_本文抜粋_
リハビリ病院では、膝上までの装具をつけ、介助者に右足を蹴り上げてもらう方法で歩行訓練を続けていた。 自力歩行は無理で、家で訓練を続けたいのであればこの方法しかない、という説明だった。 介助者の練習も必要だということで、私は何度か夫の訓練をさせてもらった。 少しづつ慣れて上手になった。






正直に言うと、私はこの方法に疑問を感じていた。 これで夫の右足は、動くようになるのだろうか。 そもそも病院は、右足が動くことをあきらめているように感じた。そんなもやもやした気持ちのまま、夫は、右手右足が動かないまま退院した。




家でのリハビリが始まった。 まず、ベッドで、マッサージをたっぷり、30分。 それから右手右足を私が持って動かしてやる。夫の右足は、ふにゃふにゃしていて、まるで首のすわっていない赤ちゃんを抱くように、膝と足首を持ち上へ下へと動かす。これをしばらく続けると、私の手や腕がつらくなる。 次は、手すりの横に立たせてスクワット、右側は私が介助する。 とにかく少しでも長く夫を触っていよう、動かしていよう、と思った。 動く、動く、きっと動くようになる、と言いながら。 まるで宗教だな、と息子が笑った。




24時間リハビリを心掛けて2週間が経ったころ、立っていた夫の右足が横に少し動いた。本当に、動いた!暗闇に光が射した気がした。 テンションの上がった私は、リハビリ漬けの生活をしばらく続けることになる。

_データ内容_
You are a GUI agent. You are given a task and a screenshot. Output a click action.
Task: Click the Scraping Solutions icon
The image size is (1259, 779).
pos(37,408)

_課題について_
本文抜粋によると、家でのリハビリで最初に行ったベッドでのマッサージは何分間でしたか。答えてください。

_回答_
30分です。